Dyngus (Dingus) Day Is Alive and Well in Buffalo NY
Dyngus Day—A Polish Celebration in Buffalo NY
In many parts of the U.S., Dyngus Day, a Polish holiday celebrated on Easter Monday, is unknown. In fact, despite my Polish heritage, I had never heard of Dyngus Day until I made friends with Irene, a woman from Buffalo, New York whose family enjoyed celebrating this old Polish tradition with the large Polish-American population of Buffalo.
What Is Dyngus Day?
Dyngus Day, also called Wet Monday, was mostly celebrated in Eastern European countries, Czech Republic, Poland, Hungary and Slovakia. One of the traditions of Dyngus Day is that boys will waken young girls by splashing water on her. They would also use birch twigs to switch the legs of the girls. This prank was originally a joke that any boys would play on girls; later the focus was more of a courting ritual. Young unmarried girls were wakened when a young man would sneak into her bedroom to douse her with water. Parents of the girl were usually privy to the trick, and most girls were secretly hoping to be the object of this attention.
Another tradition of Dyngus Day is the Smigus, or gently switching legs with birch or pussy willow branches. Originally, boys would use the tips of the branches to switch the legs of girls they liked.
The tradition of throwing water and switching with pussy willows has evolved to be a more generalized prank, and in towns like Buffalo, New York in the U.S. where Dyngus Day is celebrated, anyone is fair game to be the target of a bucket of water or to be switched with pussy willow twigs. It is still somewhat of a courting ritual (remember Mom saying, “he wouldn’t tease you, if he didn’t like you?”) and a fun time for young men and women to flirt with each other. Rumor has it that more than one match has been made during Dyngus Day's fun, food, beer and music!
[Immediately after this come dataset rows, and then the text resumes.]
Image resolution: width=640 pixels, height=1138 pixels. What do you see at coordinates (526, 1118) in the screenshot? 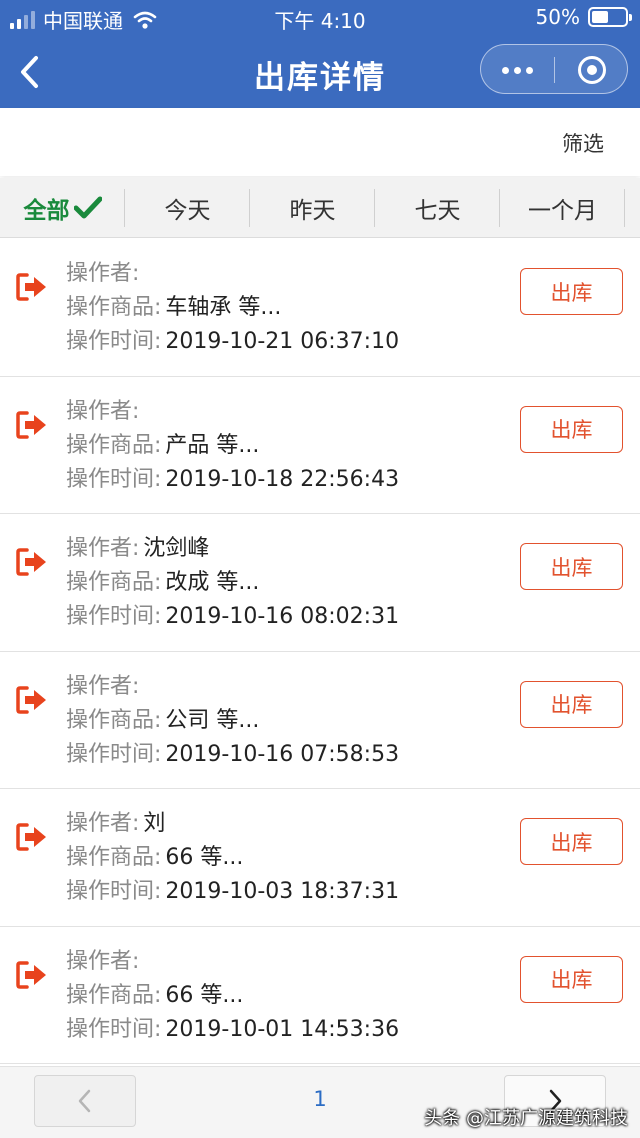
I see `watermark: 头条 @江苏广源建筑科技` at bounding box center [526, 1118].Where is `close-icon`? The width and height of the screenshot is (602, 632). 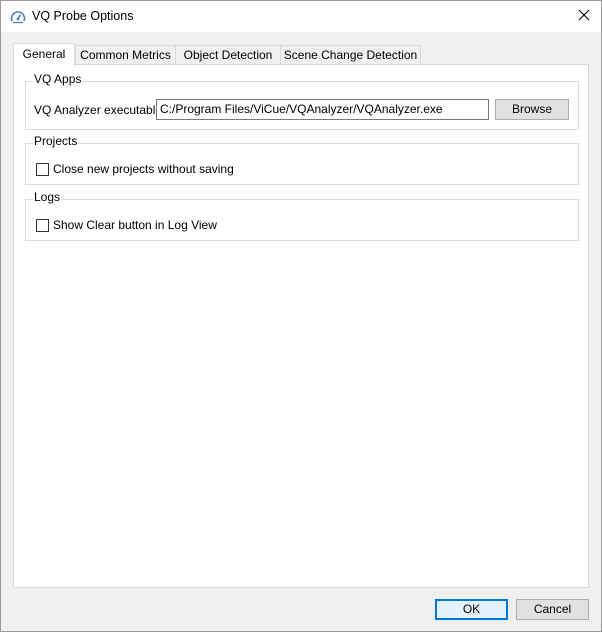 close-icon is located at coordinates (584, 16).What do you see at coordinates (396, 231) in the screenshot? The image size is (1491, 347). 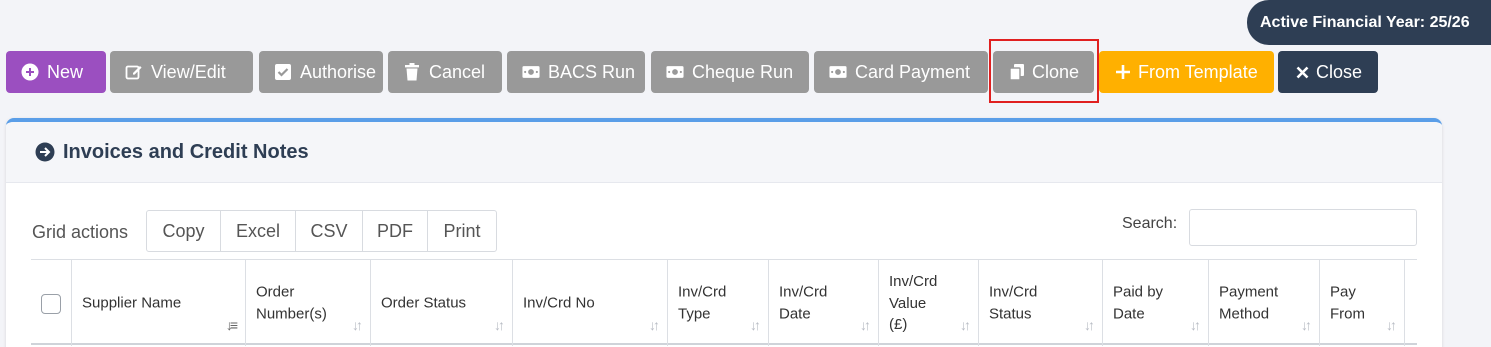 I see `pdf-button: PDF` at bounding box center [396, 231].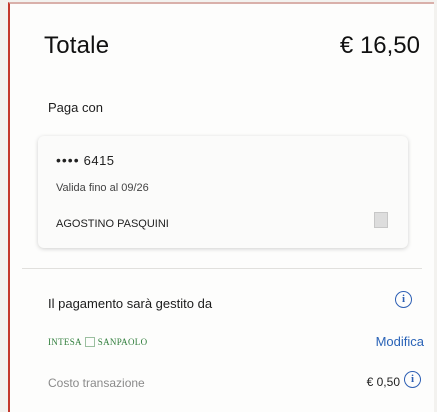 The height and width of the screenshot is (412, 437). Describe the element at coordinates (130, 304) in the screenshot. I see `managed-by-label: Il pagamento sarà gestito da` at that location.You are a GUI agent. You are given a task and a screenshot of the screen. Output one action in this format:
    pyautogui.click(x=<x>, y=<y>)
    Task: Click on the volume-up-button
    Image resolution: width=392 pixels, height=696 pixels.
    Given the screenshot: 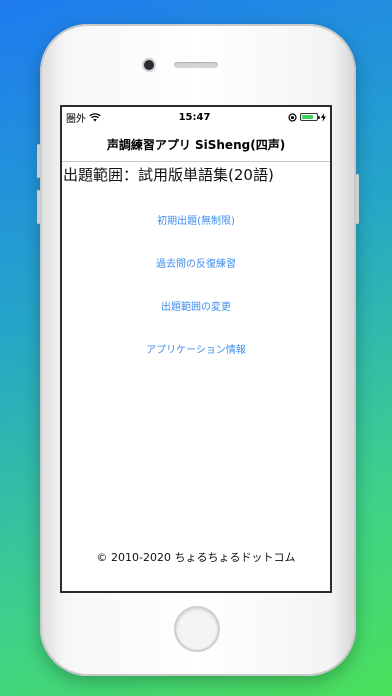 What is the action you would take?
    pyautogui.click(x=38, y=161)
    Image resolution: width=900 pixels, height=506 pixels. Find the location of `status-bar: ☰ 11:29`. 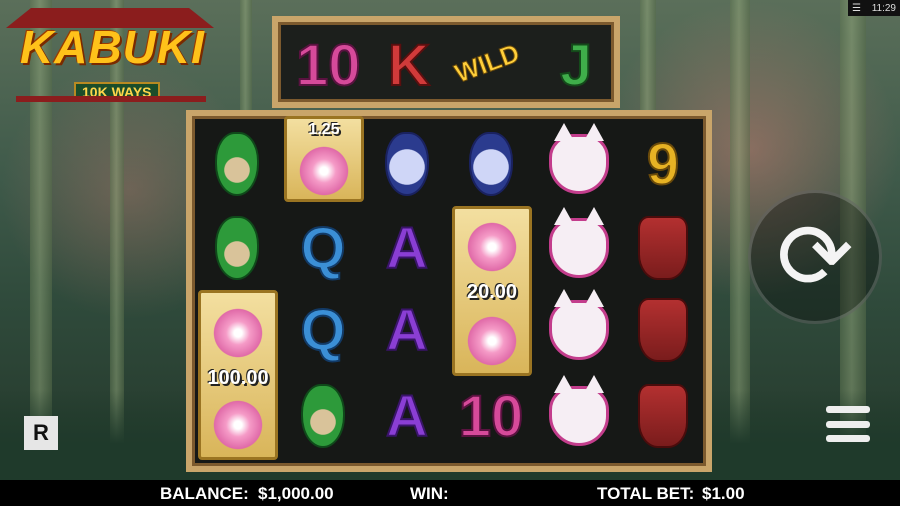

status-bar: ☰ 11:29 is located at coordinates (874, 8).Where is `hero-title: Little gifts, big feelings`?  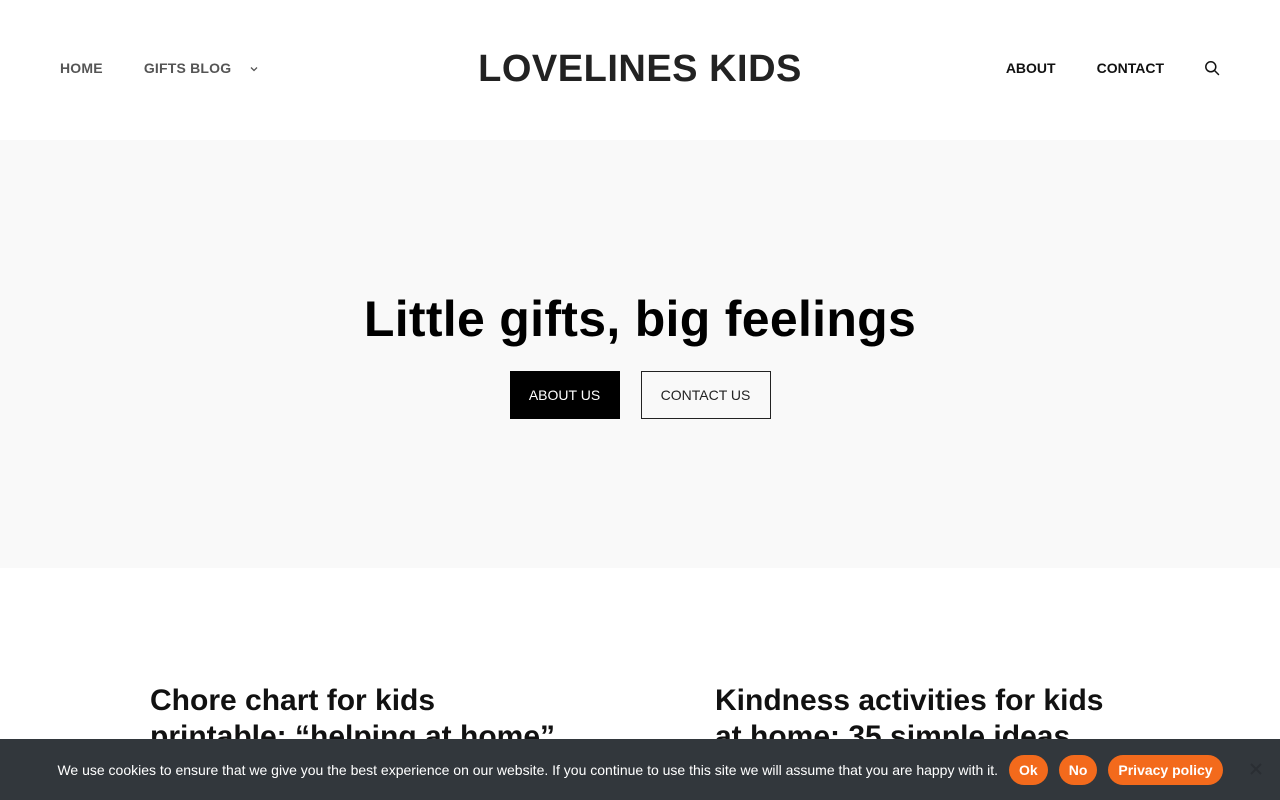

Smigus Dyngus—What Does It Mean?
According to the Buffalo’s Official Dyngus Day Website, Smigus Dyngus ( shming-oos-ding-oos). Smigus comes from the word “smigac” meaning swish with a cane, leading to the custom of swishing girls lightly with birch or pussy willow branches.
“Dingus” is thought to be from the medieval “dingnus” meaning “worthy, proper or suitable.” Another meaning of the word is “ransom during war.” This led to the custom of the girls giving the boys a decorated Easter Egg to protect themselves from being doused with water.
Video of Dyngus Day Festival in Buffalo, New York
While Easter Monday is no longer a public holiday in most places in the U.S., there are some cities with Polish American populations that observe traditional Easter Monday as Dingus Day. The Polish- American tradition celebrates Dyngus Day as the end of Lent and beginning of the joys of Easter.
Buffalo, New York, my friend’s hometown, has the world’s largest Dingus Day celebration which includes food, songs, polkas and, of course, splashing water and gently switching legs with pussy willow branches. Easter Monday celebrations are a way to celebrate Polish American culture, tradition and heritage.
Dyngus Day—A Day of Practical Jokes in One Family
The websites for Buffalo’s Dyngus Day celebrations focus on food, parades and a little bit of history. My friend Irene told me that in her Polish-American family, Dyngus Day was celebrated like April Fools Day as her brothers played pranks on each other that grew more elaborate each year. The pranks grew from prank phone calls to placing fake orders for goods to be charged to each other into full blown silliness. One year, her older brother ordered a dump truck full of mulch to be delivered to his younger brother’s driveway at 7 am. The driver was told to dump it in front of the garage, don’t bother anyone in the house. The only problem came when the younger brother tried to back out of his garage to go to work only to find his car blocked in by a ton of mulch. Not to be outdone, the younger brother called a local dairy farm and ordered a truckload of “organic” fertilizer to be delivered to his brother’s front lawn…
Dyngus Day in Buffalo—Largest Polish-American Celebration
Dyngus Day in Buffalo has grown to be the largest Polish-American celebration of its kind. It has been compared to a backward Mardi Gras. While Mardi Gras is a last fling celebration before Lent begins, Dyngus Day is the celebration of the end of Lent, the beginning of the courting season and the beginning of spring. I think Polish Americans have discovered a better celebration, as theirs can go on for several days following Easter. Apparently, most celebrants not only consider Easter Monday a holiday, but plan to take off Tuesday off from work, too…
Enjoy Some Polish Music and Dance!
Dyngus Day Poll
Have You Ever Celebrated Dyngus Day?
Everybody's Polish on Dyngus Day!
Well, the saying in Buffalo goes, “Everybody’s Polish on Dyngus Day!” Actually, observance of Dyngus Day has mostly died out in Poland and other Eastern European countries, and it has become an American-Polish celebration. But in Buffalo, New York and a few other cities in the U.S., you can find a day-long party of parades, Polish foods, polka, dancing, and fun.